··· Input material
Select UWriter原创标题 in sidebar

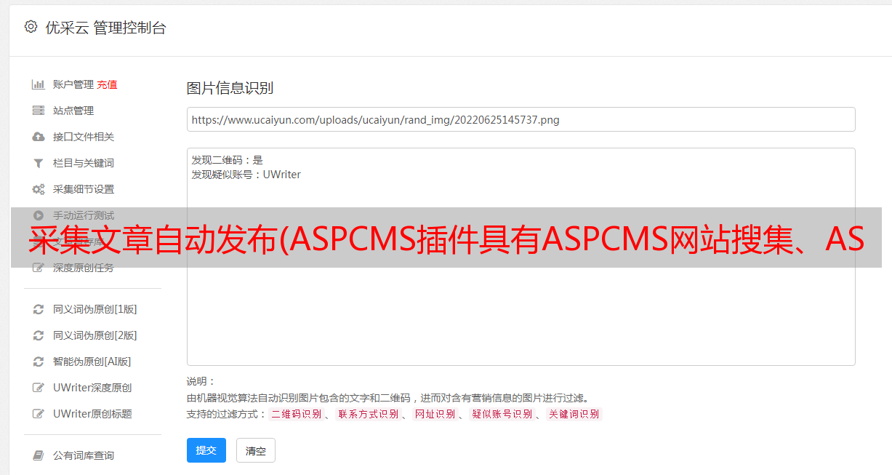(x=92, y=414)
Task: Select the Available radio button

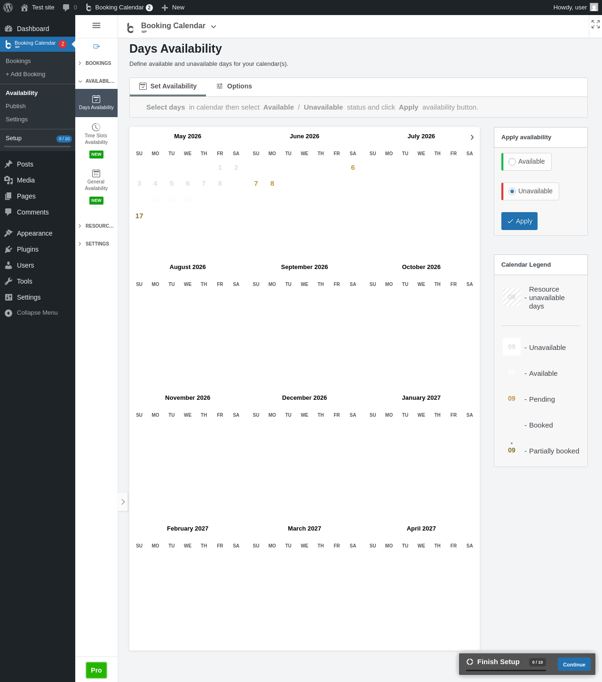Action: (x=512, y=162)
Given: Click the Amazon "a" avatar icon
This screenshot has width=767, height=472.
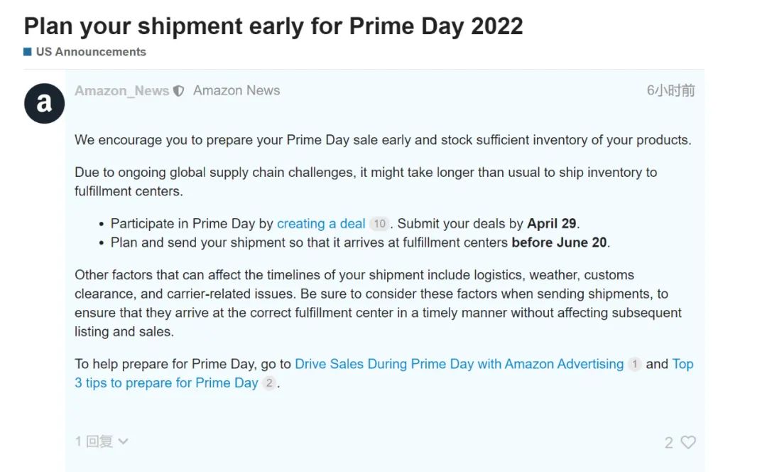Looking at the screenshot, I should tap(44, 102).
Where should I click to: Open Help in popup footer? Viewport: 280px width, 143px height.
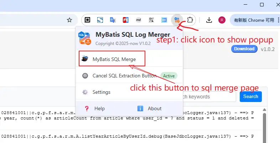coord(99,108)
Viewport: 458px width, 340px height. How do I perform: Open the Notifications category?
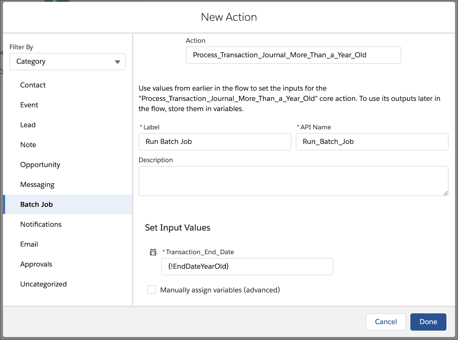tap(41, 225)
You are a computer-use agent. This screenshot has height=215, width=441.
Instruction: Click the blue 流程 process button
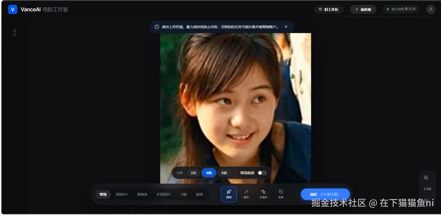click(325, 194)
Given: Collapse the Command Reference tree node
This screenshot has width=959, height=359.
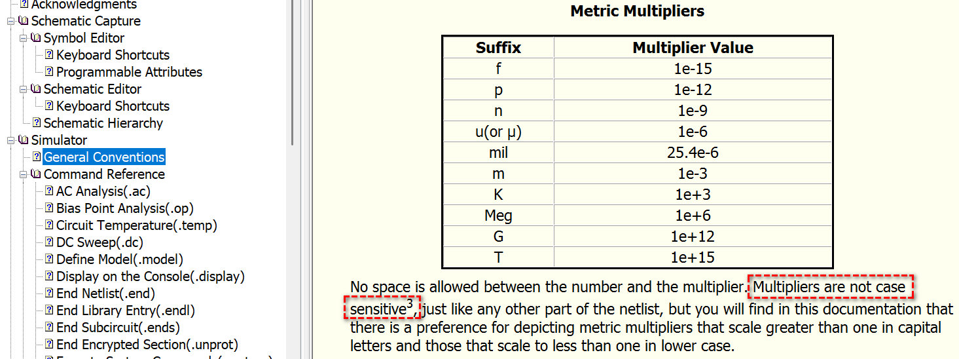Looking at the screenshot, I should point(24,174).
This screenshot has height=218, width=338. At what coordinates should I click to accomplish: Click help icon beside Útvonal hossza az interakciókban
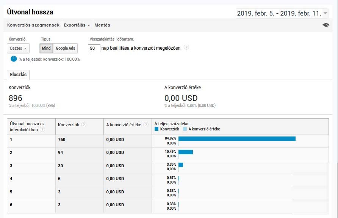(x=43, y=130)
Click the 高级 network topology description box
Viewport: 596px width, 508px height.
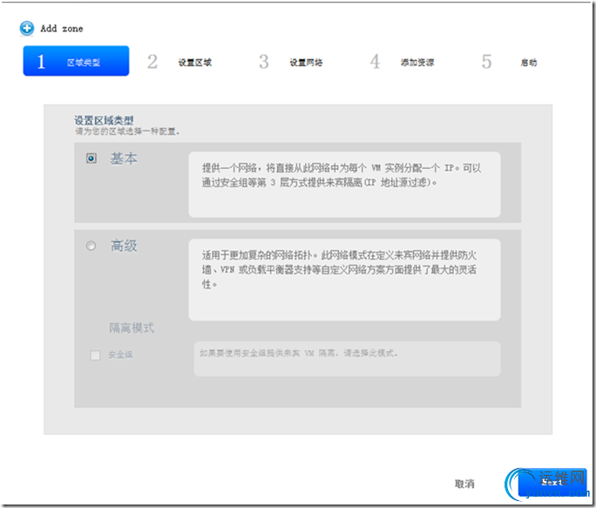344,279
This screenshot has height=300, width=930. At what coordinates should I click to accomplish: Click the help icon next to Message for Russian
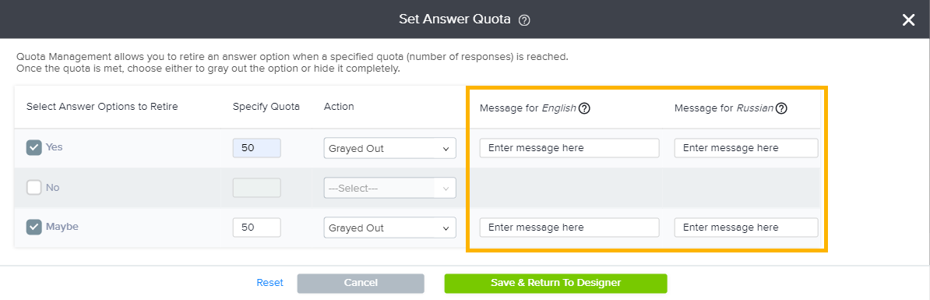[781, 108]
······
··· Input material
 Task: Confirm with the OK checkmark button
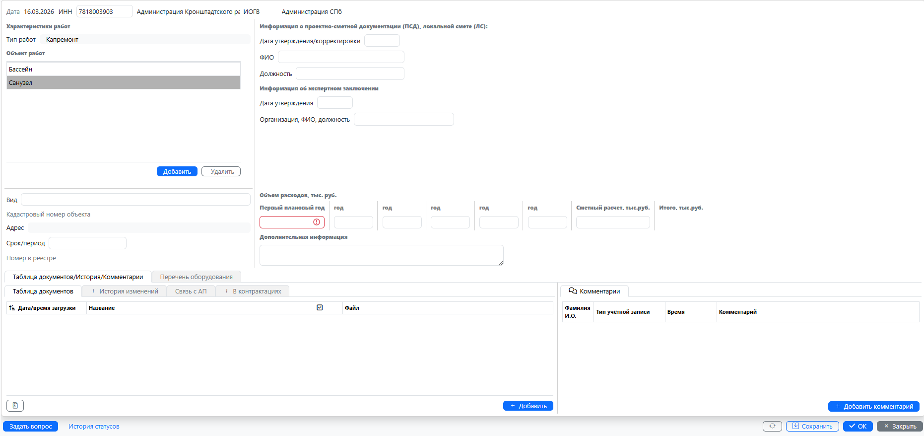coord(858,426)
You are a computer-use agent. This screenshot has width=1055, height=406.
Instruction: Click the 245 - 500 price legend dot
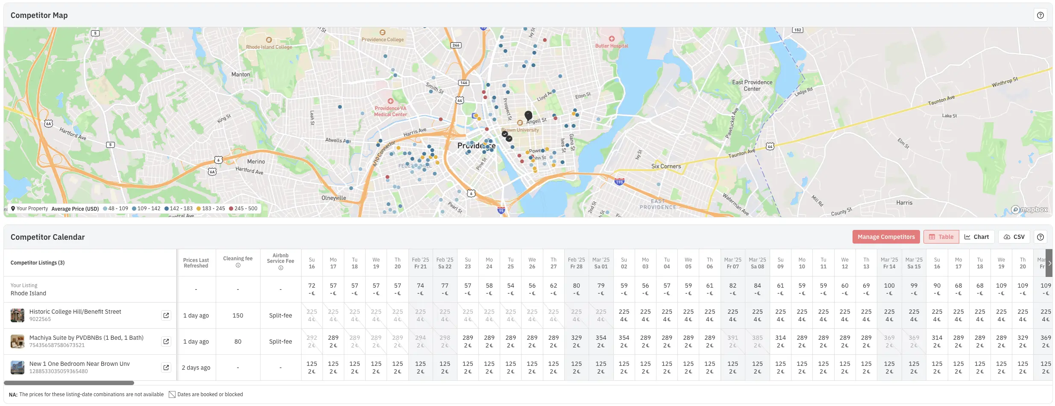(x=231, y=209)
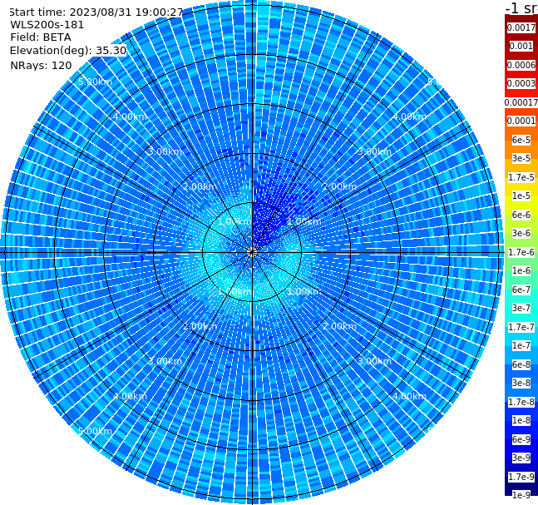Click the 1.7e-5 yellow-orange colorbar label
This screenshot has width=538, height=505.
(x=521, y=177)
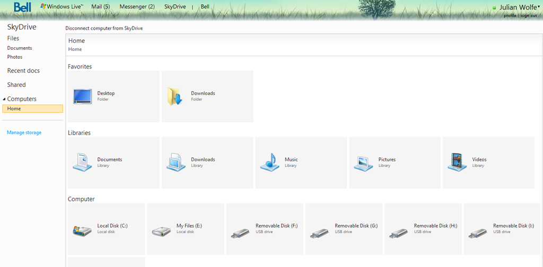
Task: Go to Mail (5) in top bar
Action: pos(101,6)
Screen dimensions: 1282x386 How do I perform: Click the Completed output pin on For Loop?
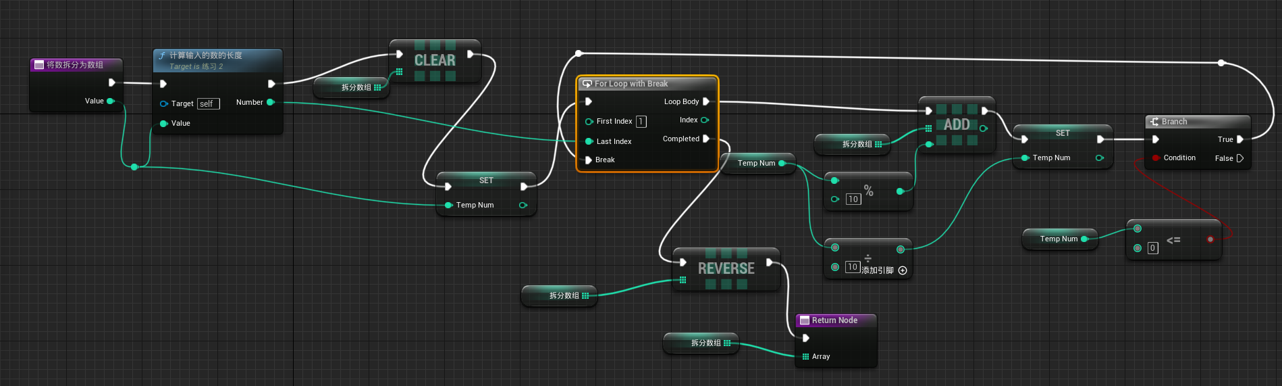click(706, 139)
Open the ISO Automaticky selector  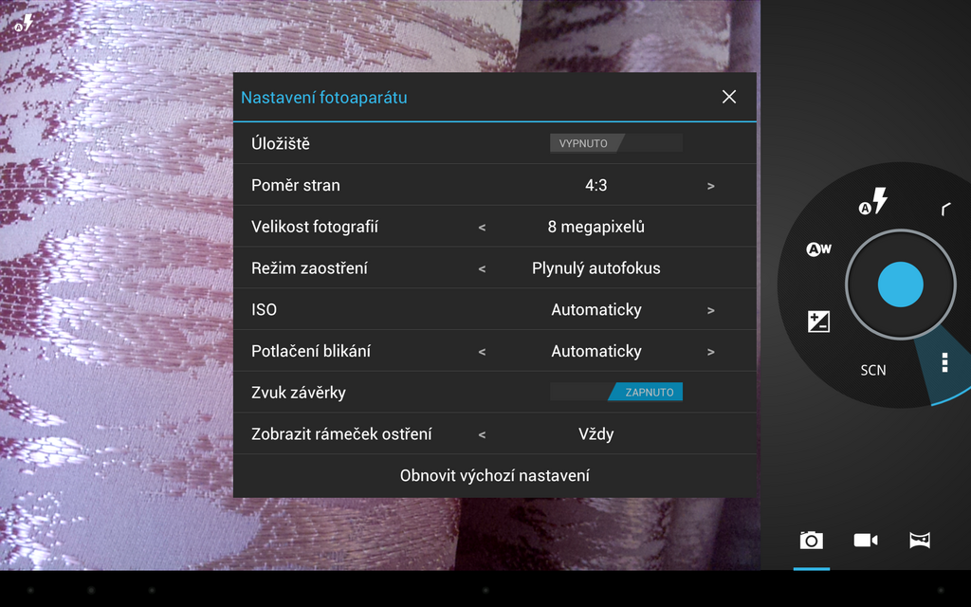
······
What you have to do:
Look through the material and copy each line that has "computer".

Exercise output:
You are a computer-use agent. This screenshot has height=215, width=441.
You are a computer-use agent. This screenshot has width=1055, height=406.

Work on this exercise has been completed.